_What you need to do_:
Print every record exactly.

(Input records begins)

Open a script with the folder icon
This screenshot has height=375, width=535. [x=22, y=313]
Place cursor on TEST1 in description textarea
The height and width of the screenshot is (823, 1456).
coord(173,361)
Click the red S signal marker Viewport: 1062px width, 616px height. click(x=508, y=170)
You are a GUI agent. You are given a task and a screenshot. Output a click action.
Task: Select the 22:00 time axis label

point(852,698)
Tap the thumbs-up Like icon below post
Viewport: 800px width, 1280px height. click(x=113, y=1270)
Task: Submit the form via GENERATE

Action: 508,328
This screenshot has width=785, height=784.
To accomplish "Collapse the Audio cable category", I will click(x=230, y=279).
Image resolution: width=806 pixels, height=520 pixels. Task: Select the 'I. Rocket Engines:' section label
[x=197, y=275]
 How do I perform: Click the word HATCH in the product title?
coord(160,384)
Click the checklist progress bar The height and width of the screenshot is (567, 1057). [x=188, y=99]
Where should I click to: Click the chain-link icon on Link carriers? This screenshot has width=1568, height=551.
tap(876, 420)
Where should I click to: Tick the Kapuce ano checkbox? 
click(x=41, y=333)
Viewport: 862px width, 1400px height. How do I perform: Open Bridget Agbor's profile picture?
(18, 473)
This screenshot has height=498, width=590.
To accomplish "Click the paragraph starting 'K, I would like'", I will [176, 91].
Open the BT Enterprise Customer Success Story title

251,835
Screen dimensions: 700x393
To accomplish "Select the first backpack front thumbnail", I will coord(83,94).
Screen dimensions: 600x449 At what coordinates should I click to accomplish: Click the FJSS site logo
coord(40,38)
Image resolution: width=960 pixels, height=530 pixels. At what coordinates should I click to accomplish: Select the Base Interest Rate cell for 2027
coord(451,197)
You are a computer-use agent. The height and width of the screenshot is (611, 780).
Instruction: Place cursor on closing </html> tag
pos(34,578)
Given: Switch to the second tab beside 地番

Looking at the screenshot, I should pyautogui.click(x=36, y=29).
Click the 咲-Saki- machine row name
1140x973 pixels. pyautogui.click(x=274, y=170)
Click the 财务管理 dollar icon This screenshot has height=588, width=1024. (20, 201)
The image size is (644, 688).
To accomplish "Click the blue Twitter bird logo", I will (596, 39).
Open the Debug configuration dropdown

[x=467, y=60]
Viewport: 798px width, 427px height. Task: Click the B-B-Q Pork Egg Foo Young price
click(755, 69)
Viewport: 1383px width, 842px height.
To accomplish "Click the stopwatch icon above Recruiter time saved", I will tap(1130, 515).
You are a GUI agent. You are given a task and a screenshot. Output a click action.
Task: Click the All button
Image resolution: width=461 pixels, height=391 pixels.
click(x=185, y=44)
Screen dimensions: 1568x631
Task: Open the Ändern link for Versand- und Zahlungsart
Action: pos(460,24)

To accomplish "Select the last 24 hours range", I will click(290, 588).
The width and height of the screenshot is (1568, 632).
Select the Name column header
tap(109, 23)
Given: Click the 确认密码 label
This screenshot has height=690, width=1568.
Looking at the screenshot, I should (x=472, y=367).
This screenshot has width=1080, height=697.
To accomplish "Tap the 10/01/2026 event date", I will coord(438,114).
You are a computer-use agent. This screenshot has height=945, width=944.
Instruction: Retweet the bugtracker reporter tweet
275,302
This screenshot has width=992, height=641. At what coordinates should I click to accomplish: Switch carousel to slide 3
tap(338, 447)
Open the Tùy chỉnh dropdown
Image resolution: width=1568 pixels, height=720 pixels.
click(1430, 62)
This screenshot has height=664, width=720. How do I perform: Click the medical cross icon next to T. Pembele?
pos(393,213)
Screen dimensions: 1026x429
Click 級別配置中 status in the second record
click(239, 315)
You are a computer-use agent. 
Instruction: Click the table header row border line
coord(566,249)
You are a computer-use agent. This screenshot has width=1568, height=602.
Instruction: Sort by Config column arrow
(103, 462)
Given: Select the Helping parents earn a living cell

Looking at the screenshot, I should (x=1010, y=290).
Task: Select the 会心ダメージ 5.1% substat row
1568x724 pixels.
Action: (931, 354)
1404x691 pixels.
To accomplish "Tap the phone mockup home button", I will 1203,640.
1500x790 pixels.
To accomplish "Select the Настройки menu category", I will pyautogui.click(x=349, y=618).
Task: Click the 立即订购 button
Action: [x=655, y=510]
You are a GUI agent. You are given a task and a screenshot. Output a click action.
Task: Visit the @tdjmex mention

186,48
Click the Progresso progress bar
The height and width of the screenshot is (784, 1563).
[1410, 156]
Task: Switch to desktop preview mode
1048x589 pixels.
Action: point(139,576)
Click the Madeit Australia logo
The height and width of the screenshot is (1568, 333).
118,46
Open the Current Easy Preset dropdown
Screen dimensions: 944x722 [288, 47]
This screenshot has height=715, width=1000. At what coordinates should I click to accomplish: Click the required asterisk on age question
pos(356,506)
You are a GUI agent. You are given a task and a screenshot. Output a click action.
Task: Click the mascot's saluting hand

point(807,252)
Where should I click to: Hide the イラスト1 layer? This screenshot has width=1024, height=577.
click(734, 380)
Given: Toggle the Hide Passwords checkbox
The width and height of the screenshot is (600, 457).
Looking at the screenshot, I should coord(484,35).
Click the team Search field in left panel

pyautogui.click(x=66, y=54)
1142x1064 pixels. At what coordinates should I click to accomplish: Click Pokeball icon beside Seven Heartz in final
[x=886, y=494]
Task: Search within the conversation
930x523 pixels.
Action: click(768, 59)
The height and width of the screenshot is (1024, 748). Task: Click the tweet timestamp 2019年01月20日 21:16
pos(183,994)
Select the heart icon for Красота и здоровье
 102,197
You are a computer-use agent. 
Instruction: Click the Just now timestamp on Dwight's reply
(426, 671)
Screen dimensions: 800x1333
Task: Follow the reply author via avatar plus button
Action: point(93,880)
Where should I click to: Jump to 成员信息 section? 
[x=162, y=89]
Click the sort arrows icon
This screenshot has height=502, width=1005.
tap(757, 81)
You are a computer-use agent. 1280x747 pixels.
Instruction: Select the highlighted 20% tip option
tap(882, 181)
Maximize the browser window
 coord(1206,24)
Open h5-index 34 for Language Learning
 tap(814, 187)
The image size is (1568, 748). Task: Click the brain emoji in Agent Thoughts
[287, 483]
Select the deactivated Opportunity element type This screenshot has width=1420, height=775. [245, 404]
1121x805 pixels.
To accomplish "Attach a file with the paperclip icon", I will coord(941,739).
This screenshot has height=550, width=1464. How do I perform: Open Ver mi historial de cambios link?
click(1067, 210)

(Input records ends)

_Output of the exercise_:
Open a script with the folder icon
This screenshot has height=375, width=535. [x=22, y=313]
Place cursor on TEST1 in description textarea
The height and width of the screenshot is (823, 1456).
coord(173,361)
Click the red S signal marker Viewport: 1062px width, 616px height. click(x=508, y=170)
You are a GUI agent. You are given a task and a screenshot. Output a click action.
Task: Select the 22:00 time axis label

point(852,698)
Tap the thumbs-up Like icon below post
Viewport: 800px width, 1280px height. click(x=113, y=1270)
Task: Submit the form via GENERATE

Action: 508,328
This screenshot has width=785, height=784.
To accomplish "Collapse the Audio cable category", I will click(x=230, y=279).
Image resolution: width=806 pixels, height=520 pixels. Task: Select the 'I. Rocket Engines:' section label
[x=197, y=275]
 How do I perform: Click the word HATCH in the product title?
coord(160,384)
Click the checklist progress bar The height and width of the screenshot is (567, 1057). [x=188, y=99]
Where should I click to: Click the chain-link icon on Link carriers? This screenshot has width=1568, height=551.
tap(876, 420)
Where should I click to: Tick the Kapuce ano checkbox? 
click(x=41, y=333)
Viewport: 862px width, 1400px height. How do I perform: Open Bridget Agbor's profile picture?
(18, 473)
This screenshot has height=498, width=590.
To accomplish "Click the paragraph starting 'K, I would like'", I will [176, 91].
Open the BT Enterprise Customer Success Story title

251,835
Screen dimensions: 700x393
To accomplish "Select the first backpack front thumbnail", I will coord(83,94).
Screen dimensions: 600x449 At what coordinates should I click to accomplish: Click the FJSS site logo
coord(40,38)
Image resolution: width=960 pixels, height=530 pixels. At what coordinates should I click to accomplish: Select the Base Interest Rate cell for 2027
coord(451,197)
You are a computer-use agent. The height and width of the screenshot is (611, 780).
Instruction: Place cursor on closing </html> tag
pos(34,578)
Given: Switch to the second tab beside 地番

Looking at the screenshot, I should pyautogui.click(x=36, y=29).
Click the 咲-Saki- machine row name
1140x973 pixels. pyautogui.click(x=274, y=170)
Click the 财务管理 dollar icon This screenshot has height=588, width=1024. (20, 201)
The image size is (644, 688).
To accomplish "Click the blue Twitter bird logo", I will (596, 39).
Open the Debug configuration dropdown

[x=467, y=60]
Viewport: 798px width, 427px height. Task: Click the B-B-Q Pork Egg Foo Young price
click(755, 69)
Viewport: 1383px width, 842px height.
To accomplish "Click the stopwatch icon above Recruiter time saved", I will tap(1130, 515).
You are a GUI agent. You are given a task and a screenshot. Output a click action.
Task: Click the All button
Image resolution: width=461 pixels, height=391 pixels.
click(x=185, y=44)
Screen dimensions: 1568x631
Task: Open the Ändern link for Versand- und Zahlungsart
Action: pos(460,24)

To accomplish "Select the last 24 hours range", I will click(290, 588).
The width and height of the screenshot is (1568, 632).
Select the Name column header
tap(109, 23)
Given: Click the 确认密码 label
This screenshot has height=690, width=1568.
Looking at the screenshot, I should (x=472, y=367).
This screenshot has width=1080, height=697.
To accomplish "Tap the 10/01/2026 event date", I will coord(438,114).
You are a computer-use agent. This screenshot has height=945, width=944.
Instruction: Retweet the bugtracker reporter tweet
275,302
This screenshot has width=992, height=641. At what coordinates should I click to accomplish: Switch carousel to slide 3
tap(338, 447)
Open the Tùy chỉnh dropdown
Image resolution: width=1568 pixels, height=720 pixels.
click(1430, 62)
This screenshot has height=664, width=720. How do I perform: Click the medical cross icon next to T. Pembele?
pos(393,213)
Screen dimensions: 1026x429
Click 級別配置中 status in the second record
click(239, 315)
You are a computer-use agent. 
Instruction: Click the table header row border line
coord(566,249)
You are a computer-use agent. This screenshot has width=1568, height=602.
Instruction: Sort by Config column arrow
(103, 462)
Given: Select the Helping parents earn a living cell

Looking at the screenshot, I should (x=1010, y=290).
Task: Select the 会心ダメージ 5.1% substat row
1568x724 pixels.
Action: (931, 354)
1404x691 pixels.
To accomplish "Tap the phone mockup home button", I will 1203,640.
1500x790 pixels.
To accomplish "Select the Настройки menu category", I will pyautogui.click(x=349, y=618).
Task: Click the 立即订购 button
Action: [x=655, y=510]
You are a GUI agent. You are given a task and a screenshot. Output a click action.
Task: Visit the @tdjmex mention

186,48
Click the Progresso progress bar
The height and width of the screenshot is (784, 1563).
[1410, 156]
Task: Switch to desktop preview mode
1048x589 pixels.
Action: point(139,576)
Click the Madeit Australia logo
The height and width of the screenshot is (1568, 333).
118,46
Open the Current Easy Preset dropdown
Screen dimensions: 944x722 [288, 47]
This screenshot has height=715, width=1000. At what coordinates should I click to accomplish: Click the required asterisk on age question
pos(356,506)
You are a GUI agent. You are given a task and a screenshot. Output a click action.
Task: Click the mascot's saluting hand

point(807,252)
Where should I click to: Hide the イラスト1 layer? This screenshot has width=1024, height=577.
click(734, 380)
Given: Toggle the Hide Passwords checkbox
The width and height of the screenshot is (600, 457).
Looking at the screenshot, I should coord(484,35).
Click the team Search field in left panel

pyautogui.click(x=66, y=54)
1142x1064 pixels. At what coordinates should I click to accomplish: Click Pokeball icon beside Seven Heartz in final
[x=886, y=494]
Task: Search within the conversation
930x523 pixels.
Action: click(768, 59)
The height and width of the screenshot is (1024, 748). Task: Click the tweet timestamp 2019年01月20日 21:16
pos(183,994)
Select the heart icon for Красота и здоровье
 102,197
You are a computer-use agent. 
Instruction: Click the Just now timestamp on Dwight's reply
(426, 671)
Screen dimensions: 800x1333
Task: Follow the reply author via avatar plus button
Action: point(93,880)
Where should I click to: Jump to 成员信息 section? 
[x=162, y=89]
Click the sort arrows icon
This screenshot has height=502, width=1005.
tap(757, 81)
You are a computer-use agent. 1280x747 pixels.
Instruction: Select the highlighted 20% tip option
tap(882, 181)
Maximize the browser window
 coord(1206,24)
Open h5-index 34 for Language Learning
 tap(814, 187)
The image size is (1568, 748). Task: Click the brain emoji in Agent Thoughts
[287, 483]
Select the deactivated Opportunity element type This screenshot has width=1420, height=775. [245, 404]
1121x805 pixels.
To accomplish "Attach a file with the paperclip icon", I will coord(941,739).
This screenshot has height=550, width=1464. How do I perform: Open Ver mi historial de cambios link?
click(1067, 210)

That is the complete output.